What type of edit are you trying to do? The first thing we did was strip it down to bare essentials and renamed some of the text. Our help desk found some of the code types to be confusing.
We changed... Unlock user to "Temporarily Enable", since it doesn't unlock a bad password lockout.
Reset token to "Unlock and Reset", since it resets their password and removes a bad password lockout.
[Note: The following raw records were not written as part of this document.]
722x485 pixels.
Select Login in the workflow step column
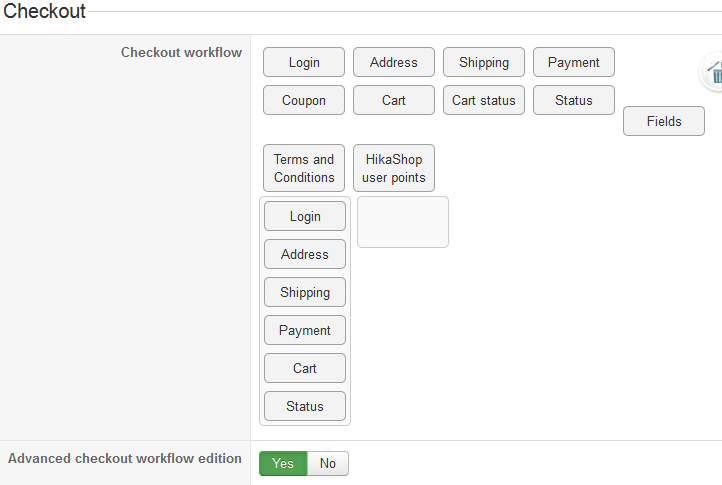(305, 216)
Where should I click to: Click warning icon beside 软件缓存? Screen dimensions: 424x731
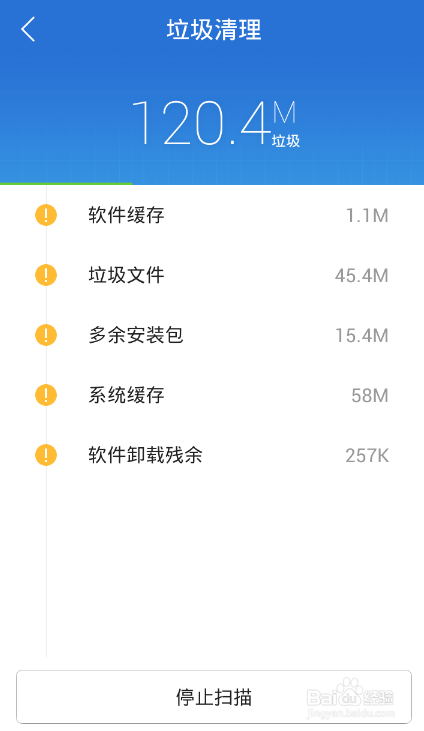click(x=46, y=215)
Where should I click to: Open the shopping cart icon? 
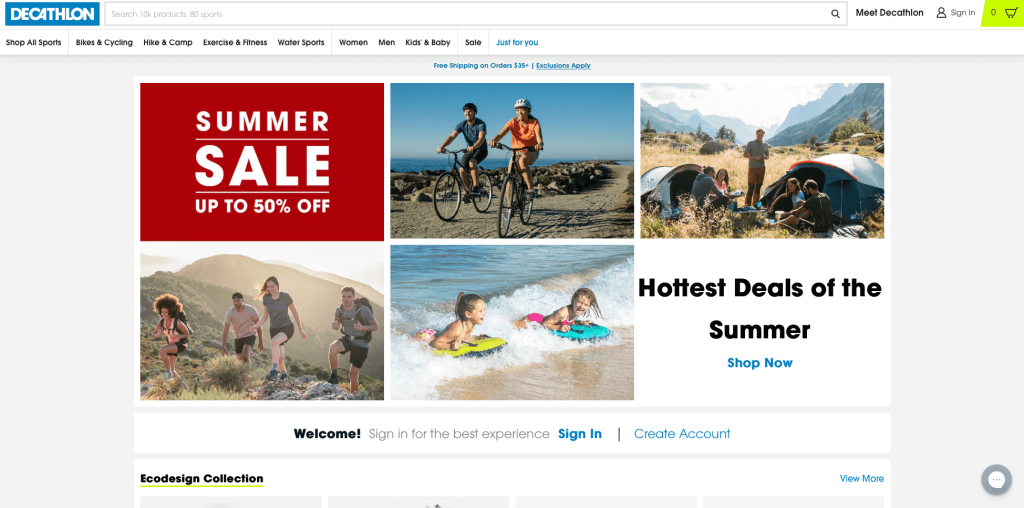pos(1011,12)
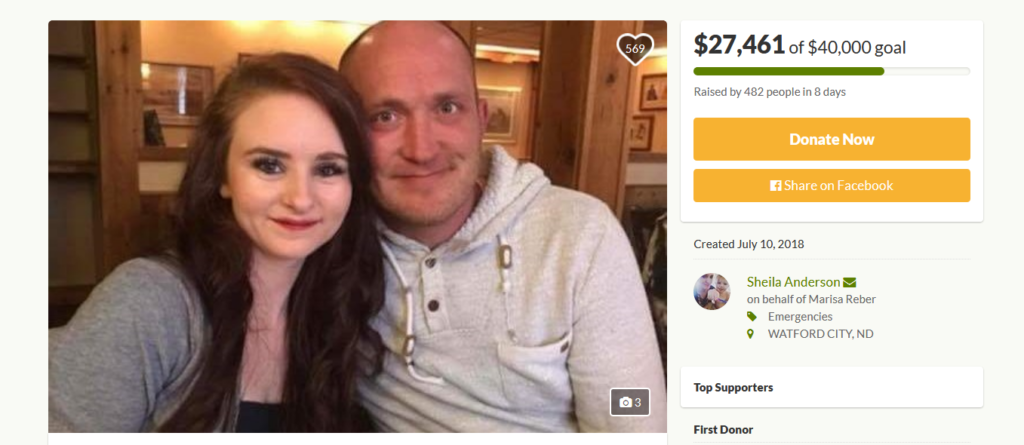
Task: Click the location pin icon near Watford City
Action: coord(750,334)
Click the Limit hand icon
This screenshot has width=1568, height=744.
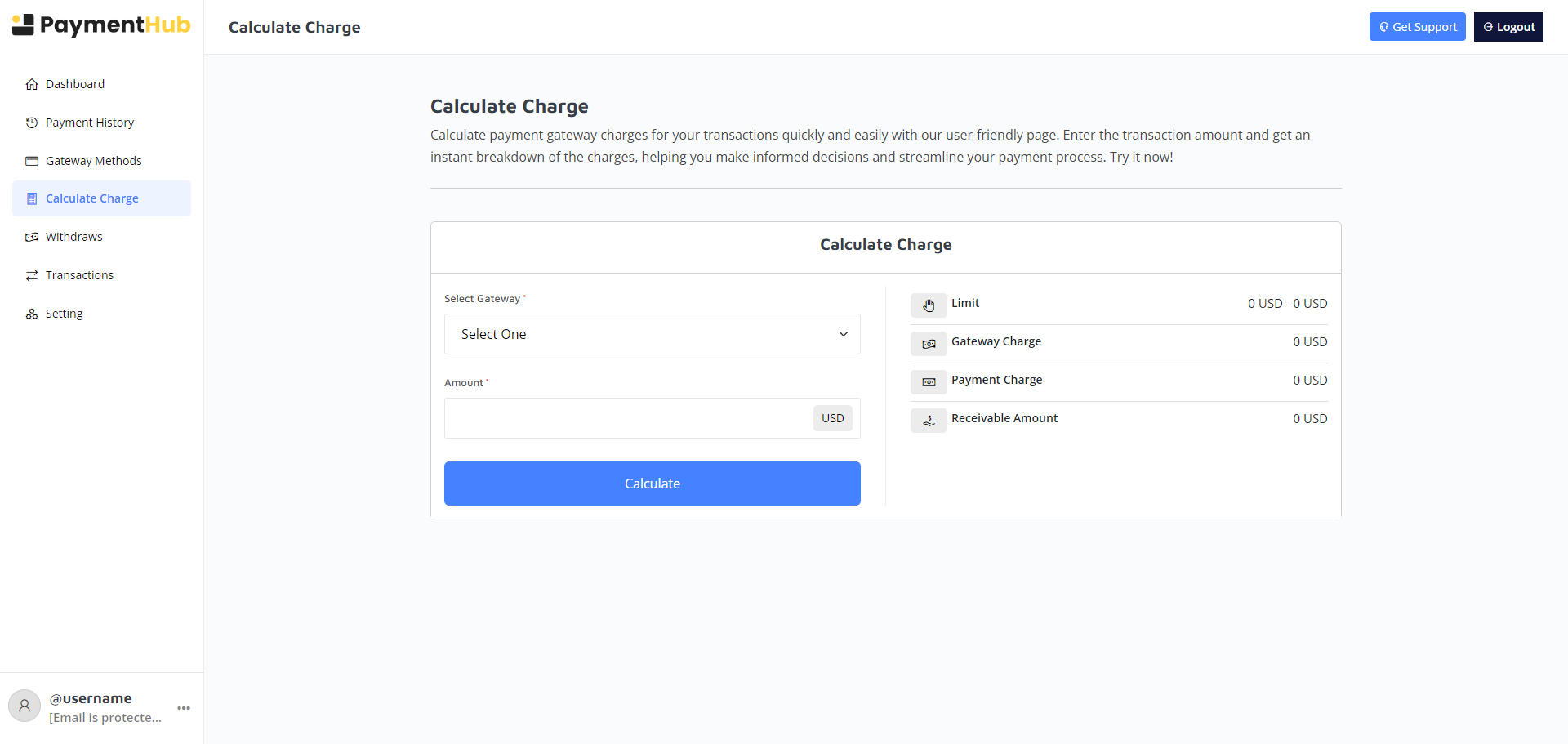929,305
After one of the code updates (allowed sbadmcl utility to issue recovery codes) from late 2006, we actually rewrote the whole thing in PHP to allow more control of what actions can be performed by help desk people. We filtered out any password change codes for support accounts or machine codes for xxxx-STOLEN, xxxx-CSIRT, xxxx-LOST. We also built tools for the help desk to add/remove users to/from machines, list users for machines, get cleaner data from Reporting Tool, and prep a machine for reimage (rename existing registration to xxxx-RI(1+). This also helped the help desk by removing the need to remember a separate SafeBoot password for the web-site. They could login using their normal domain credentials (and I didn't have to setup special permissions for them in the console).
As far as how to handle help desk people (not second level support), web-ify everything they do. Don't give them the console if you don't have to. It is easier to read a text log (output from PHP with who did what) than check the SB audit on anyone who might have done that horrible thing (especially if it were a delete, which would only retain the object ID of the deleted entry, not the name).
Bah... you said self-recovery. Umm, we just disabled that and have them call the help desk. If they screw up their password, they normally can't get to a web page to fix themselves (if using Device Encryption). I guess it could work for mobile devices or Content Encryption.
Same rules apply for hacking those web pages though. Remove any action you don't want them to do, remove any admin links or links to SafeBoot/McAfee. You don't want users trying to get help directly from the vendor.